* **Document**
There is nothing particularly new about this. Dave Brubeck offered
his "jazz impressions" of Japan, Eurasia and Mexico in the late 1950s and
'60s, and John Coltrane, perhaps best known for his reworking of the
Broadway melody, "My Favorite Things," was deep into Indian and African
music by the end of his foreshortened career in the late '60s.
But the pan-global approach has become a veritable jazz movement in the
past
few years, particularly amongst the forward-leading musicians of the
avant-garde. The Seattle-based trio Living Daylights are an exponent of
this
widening of cultural and geographical horizons in jazz. And as they
demonstrated in a fiery and dynamic 75-minute set on Thursday night at
Club
Helsinki, the jazz approach is as well suited to the haunting, minor-key
melodies and irregular, jumpy tempos of Eastern European and Balkan music.
In Living Daylights case, they overlay traditional melodies and original
composition in the style of traditional melodies and rhythmic patterns on
top of a bed of contemporary drum beats, often referred to as "jungle" and
"drums 'n' bass." It is a punchy, skippy sound, and drummer Dale Fanning
has
found ways to absorb the regular beats of the dance floor with the
irregular
beats of Balkan folk music.
The combination made for shimmering and surprising juxtapositions when
saxophonist Jessica Lurie veered from minor to major back to minor modes,
pinching her notes to give them the feel of Balkan flute music or
squealing
through her horn with bursts of precise honks recalling John Zorn.

* **Records supplied**
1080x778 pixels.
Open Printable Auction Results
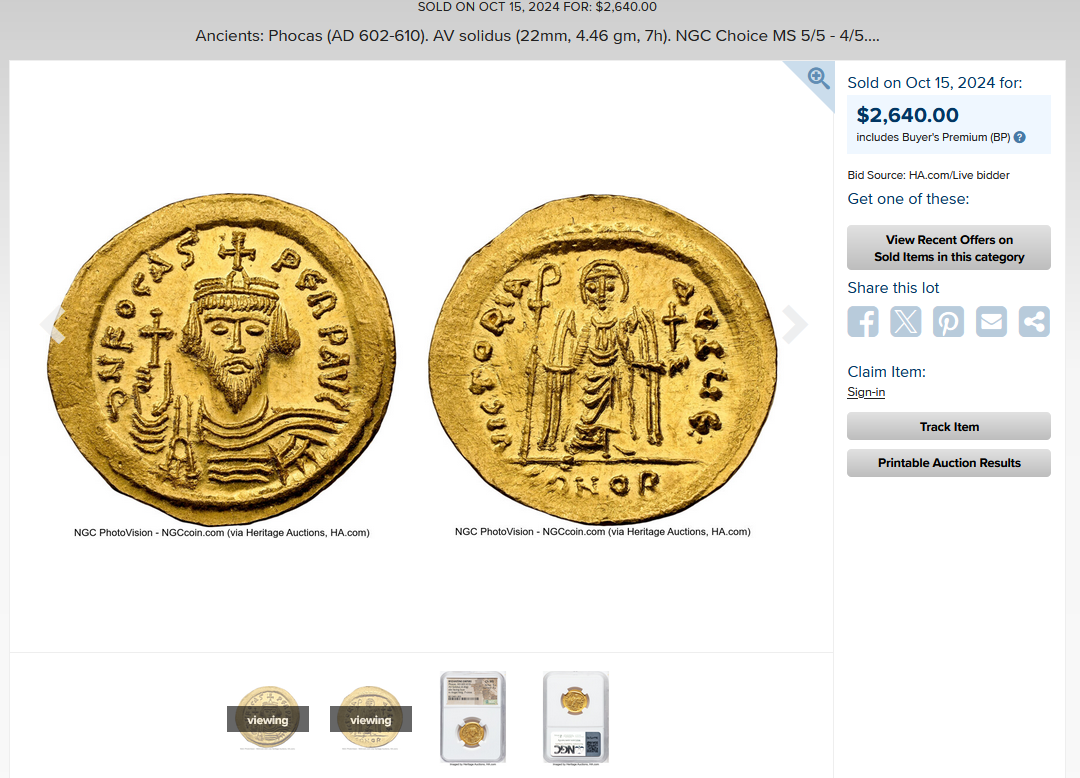tap(948, 463)
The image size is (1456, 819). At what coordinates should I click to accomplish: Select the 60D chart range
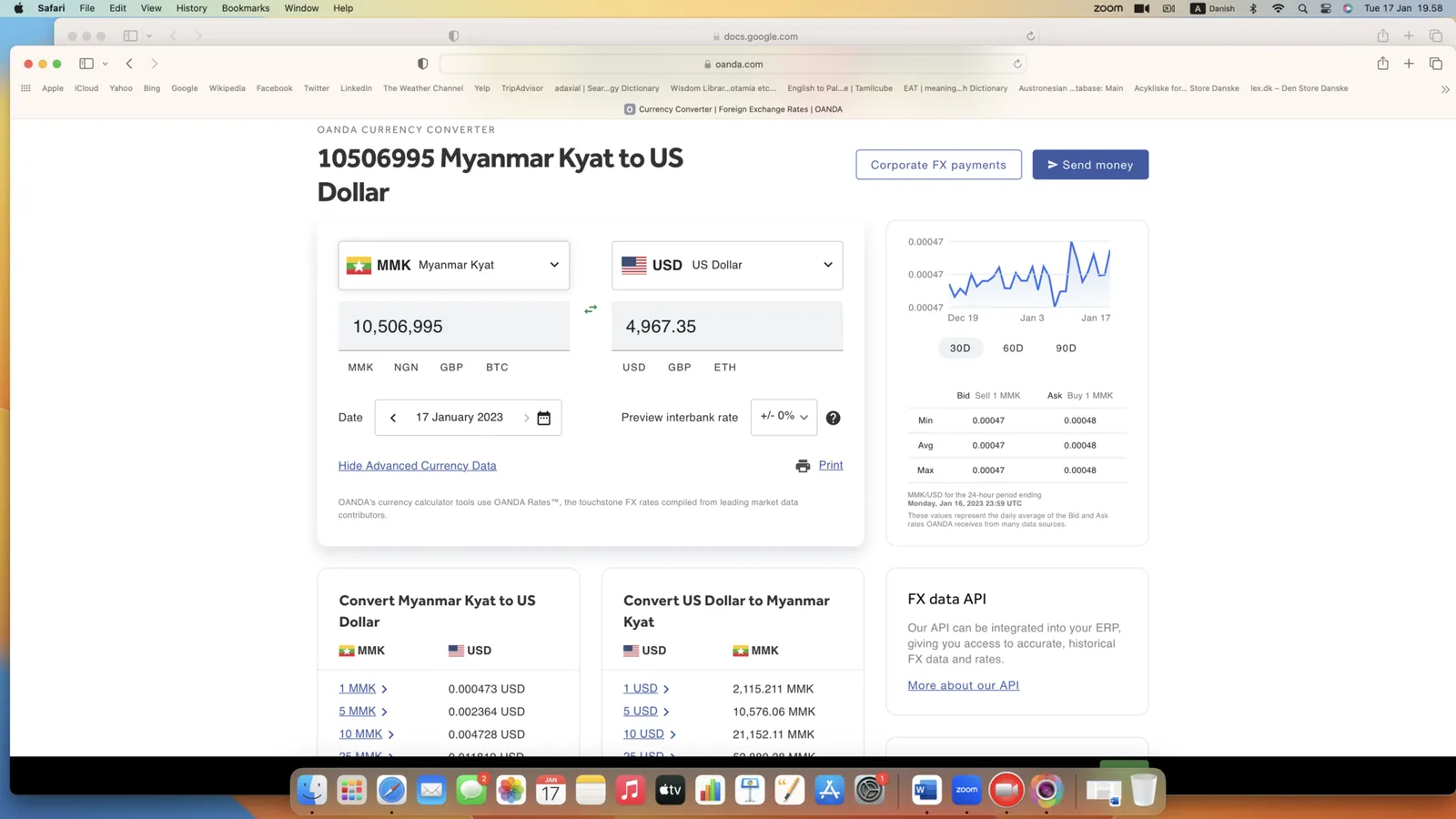pos(1013,349)
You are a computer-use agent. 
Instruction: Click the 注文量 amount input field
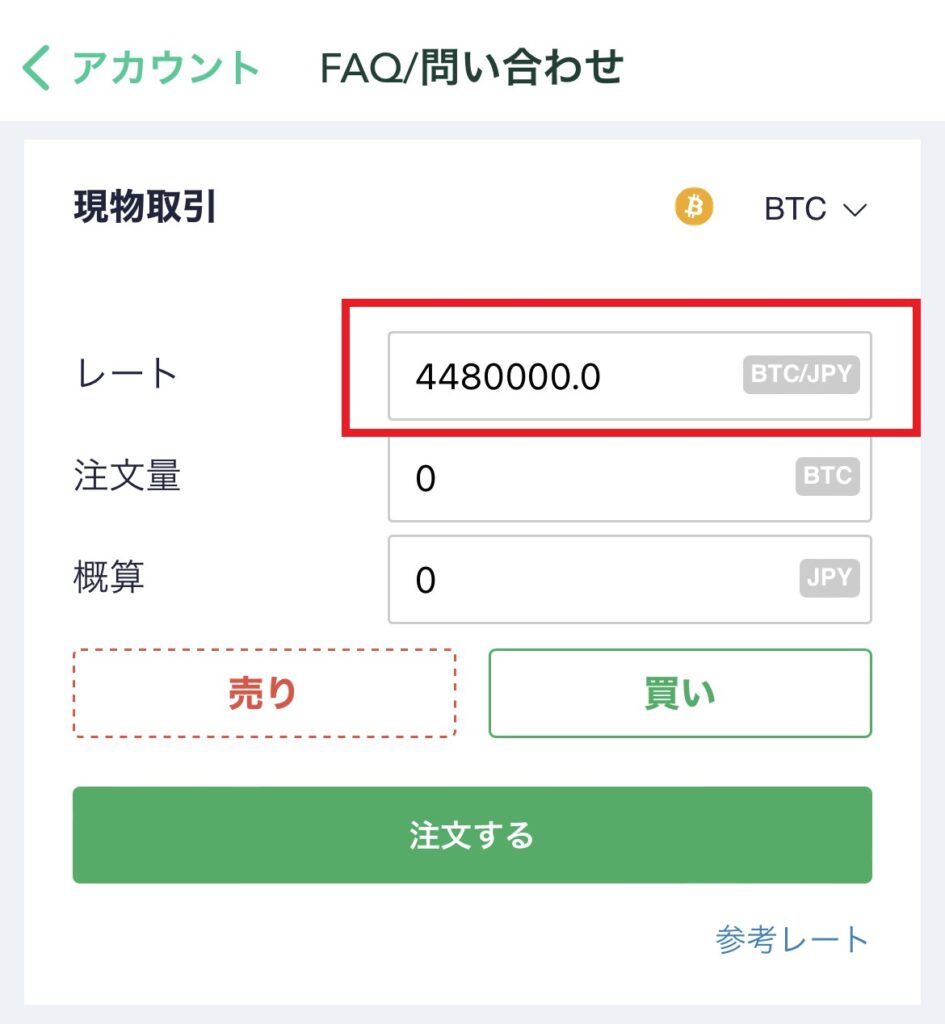[630, 478]
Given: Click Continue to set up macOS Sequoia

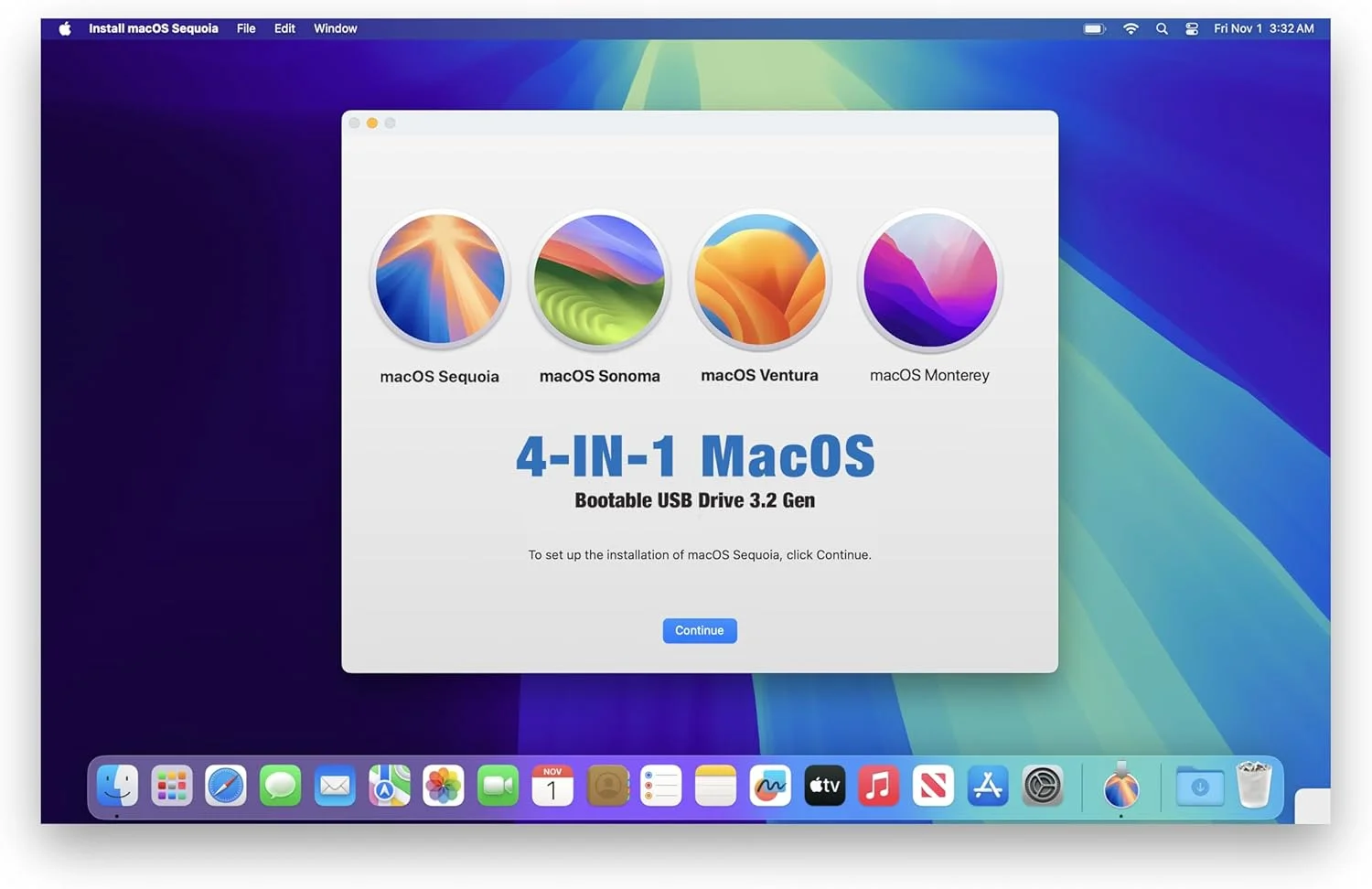Looking at the screenshot, I should [x=699, y=630].
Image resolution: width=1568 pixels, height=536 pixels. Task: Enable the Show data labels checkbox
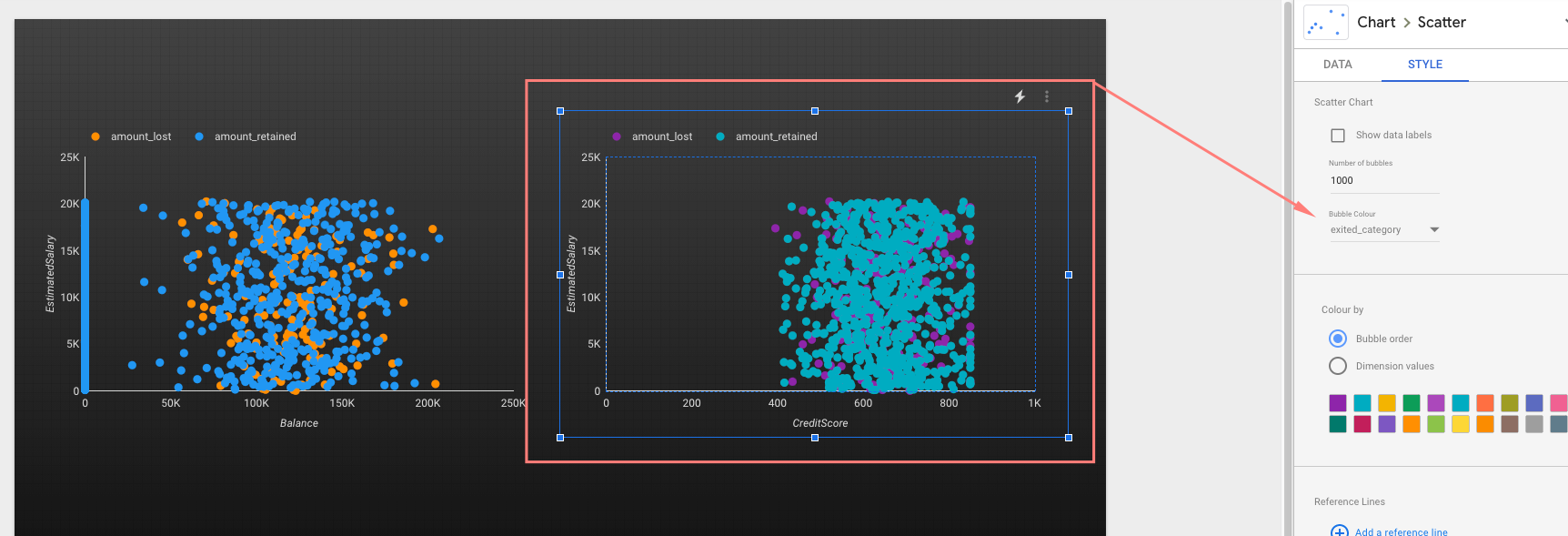[1338, 136]
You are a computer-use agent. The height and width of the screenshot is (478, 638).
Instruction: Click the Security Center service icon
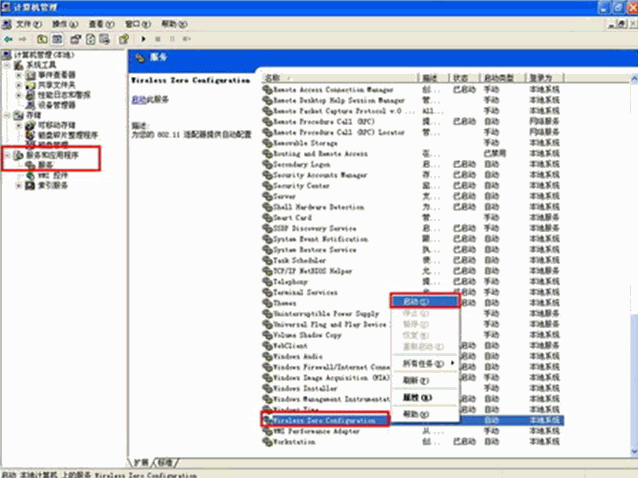pyautogui.click(x=267, y=186)
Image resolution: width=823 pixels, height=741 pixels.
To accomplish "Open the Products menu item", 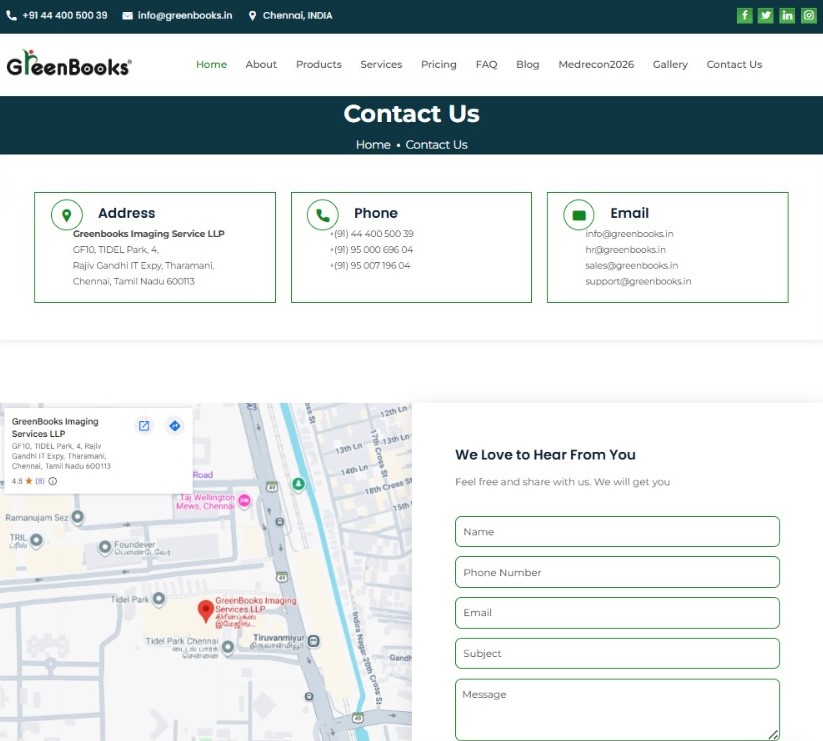I will tap(318, 65).
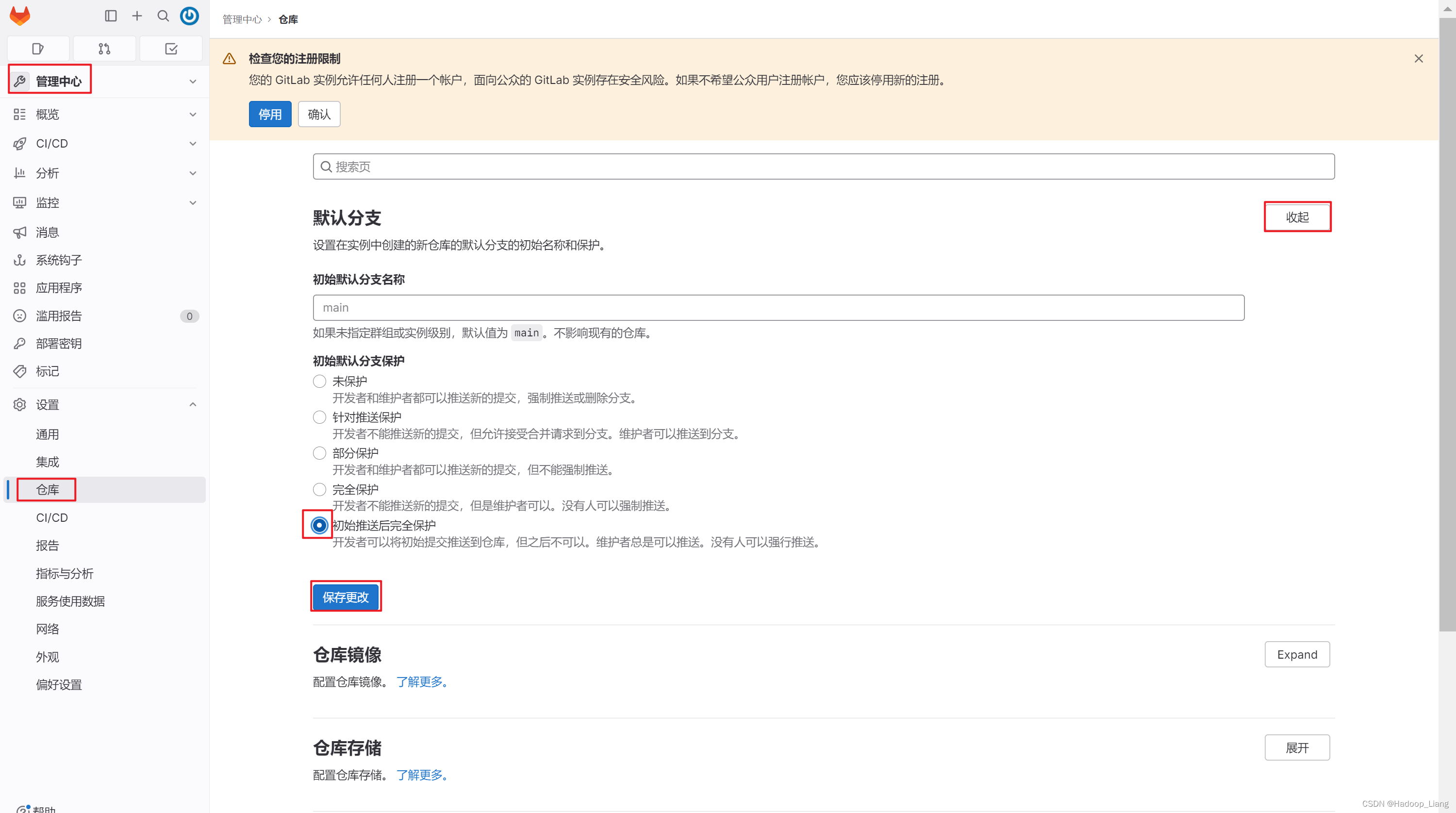This screenshot has width=1456, height=813.
Task: Expand the 概览 sidebar section
Action: (x=104, y=114)
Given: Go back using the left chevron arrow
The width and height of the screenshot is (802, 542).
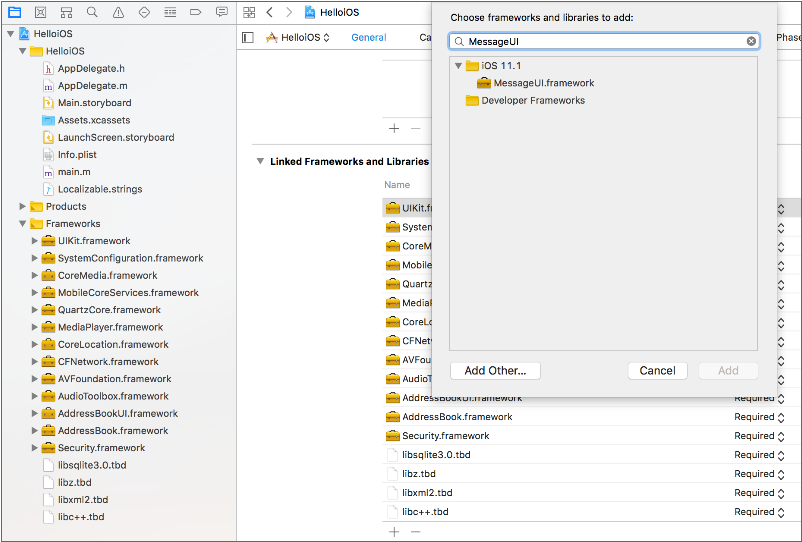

* **Directions**
Write out the jazz review from "In Living Daylights" up to and including "recalling John Zorn.", switching "Balkan" to "Klezmer" throughout. The data comes from a source unrelated to the jazz review.

* **Answer to this problem**
In Living Daylights case, they overlay traditional melodies and original
composition in the style of traditional melodies and rhythmic patterns on
top of a bed of contemporary drum beats, often referred to as "jungle" and
"drums 'n' bass." It is a punchy, skippy sound, and drummer Dale Fanning
has
found ways to absorb the regular beats of the dance floor with the
irregular
beats of Klezmer folk music.
The combination made for shimmering and surprising juxtapositions when
saxophonist Jessica Lurie veered from minor to major back to minor modes,
pinching her notes to give them the feel of Klezmer flute music or
squealing
through her horn with bursts of precise honks recalling John Zorn.